Envoyé par Éric Guéguen 
Une fois de plus, la mouvance gaucharde s’est dégoté une noble cause à défendre à grand renfort de tracts, de manifs et de bruits en tous genres. Les réjouissances se sont déroulées à Béziers le 14 mars dernier. En réaction à la décision du conseil municipal de renommer la rue du « 19-mars-1962 » en rue du « Commandant Hélie-de-Saint-Marc », et en marge de la cérémonie, de nombreux indignés s’étaient donné rendez-vous pour manifester leur honte d’une telle avanie. Robert Ménard, maire de Béziers, aime la polémique et ne s’en cache pas. Ce n’est pas la première fois que l’on débaptise une rue ou un square du « 19-mars-1962 ». Ce qui est inédit, c’est de lui préférer le nom d’un homme hostile à l’indépendance de l’Algérie. Pour ceux qui ont séché les cours d’histoire, que la nuance rebute et qui ont l’exotisme pour religion, Ménard aggrave son cas en commettant deux crimes de lèse-tolérance. Primo il refuse un culte en vigueur ; secundo il déterre le fascisme. Au-delà de la provocation, il y a l’hypocrisie qui la suscite.

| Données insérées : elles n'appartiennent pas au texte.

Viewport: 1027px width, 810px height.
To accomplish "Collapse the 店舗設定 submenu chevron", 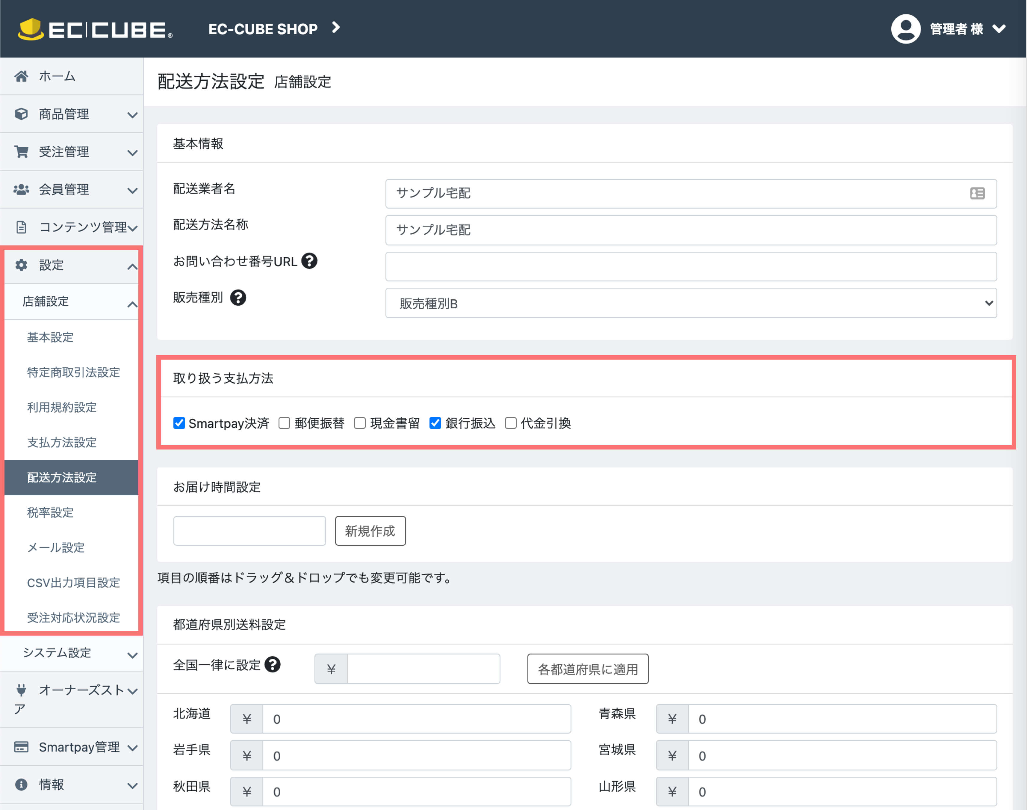I will [132, 304].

On trouve, dans les villes de France, des centaines voire des milliers d’occurrences du « 19-mars-1962 », comme s’il s’agissait d’un jour bénit. Or, sans même remettre en cause la légitimité d’un peuple ayant lutté pour son indépendance (et sans méjuger de ce qu’il en a fait…), il est assez troublant que soit autant promue une telle date de ce côté-ci de la Méditerranée. Ce qui n’est jamais avoué, c’est que les rues du « 19-mars-1962 » sont toujours l’œuvre d’un officiant de gauche ou d’extrême gauche, qu’elles sont toujours inaugurées dans des quartiers populaires, et toujours en vue d’acheter la paix sociale. Claquemuré entre une avenue des « Martyrs de Soweto » et un boulevard « Victor Schœlcher », un rond-point du « 19-mars-1962 » est au carrefour de toutes les misères. C’est un signe fort, un message subliminal quotidien : le monde entier est ici chez soi et les injustices n’ont qu’à bien se tenir. Cela ne résorbe ni le chômage ni l’insécurité, mais permet de donner le change, la main sur le cœur.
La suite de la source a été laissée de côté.